▶ _Exercise details_:
The lines to extract run from the start of the records through the line with "Given: Click the", both ends included; drop the pictures.

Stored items
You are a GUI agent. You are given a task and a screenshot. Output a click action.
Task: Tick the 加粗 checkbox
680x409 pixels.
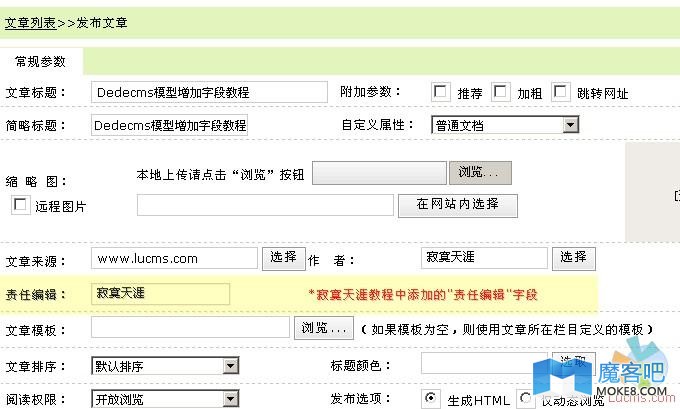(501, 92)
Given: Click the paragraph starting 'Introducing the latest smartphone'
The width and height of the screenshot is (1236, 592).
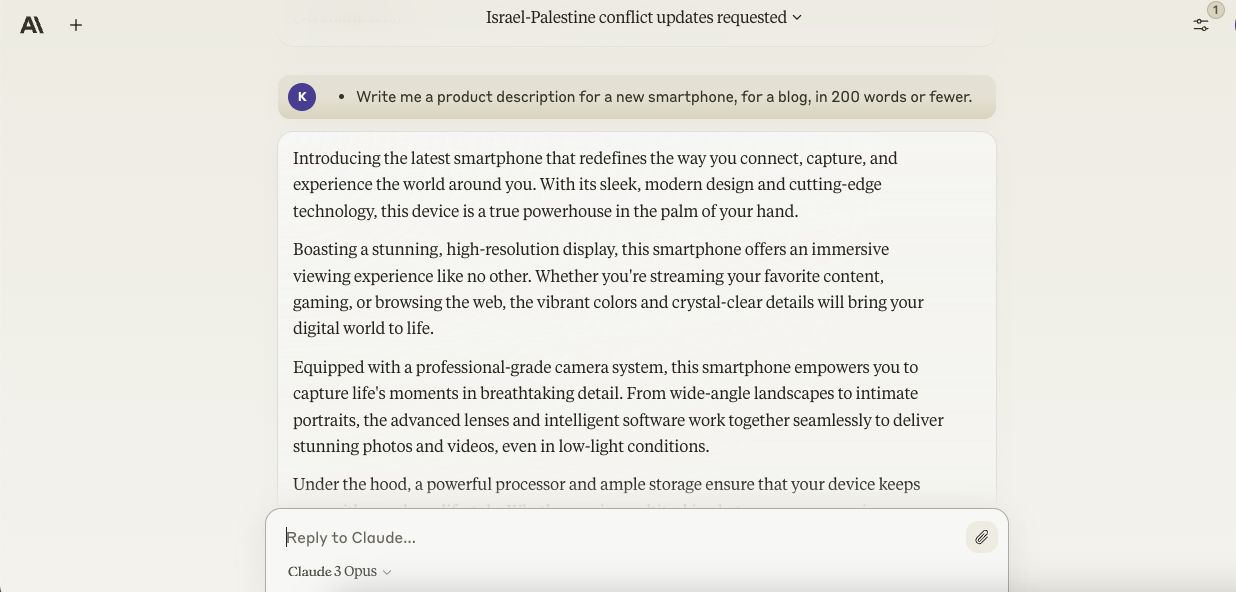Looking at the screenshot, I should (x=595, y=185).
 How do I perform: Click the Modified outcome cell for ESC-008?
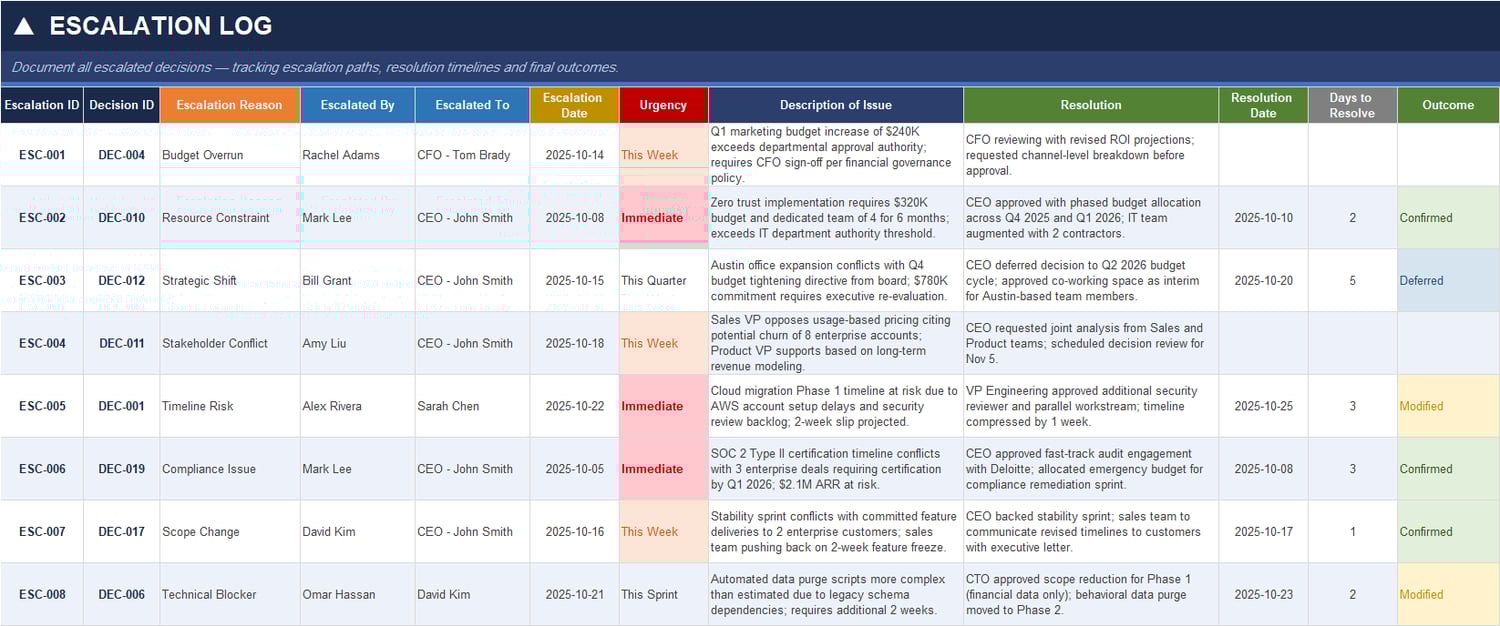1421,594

▶ _Solved exercise_:
You are a GUI agent. You are given a task and a screenshot. Output a click action.
Task: Tick the 加粗 checkbox
680x409 pixels.
(501, 92)
Given: Click the paragraph starting 'Introducing the latest smartphone'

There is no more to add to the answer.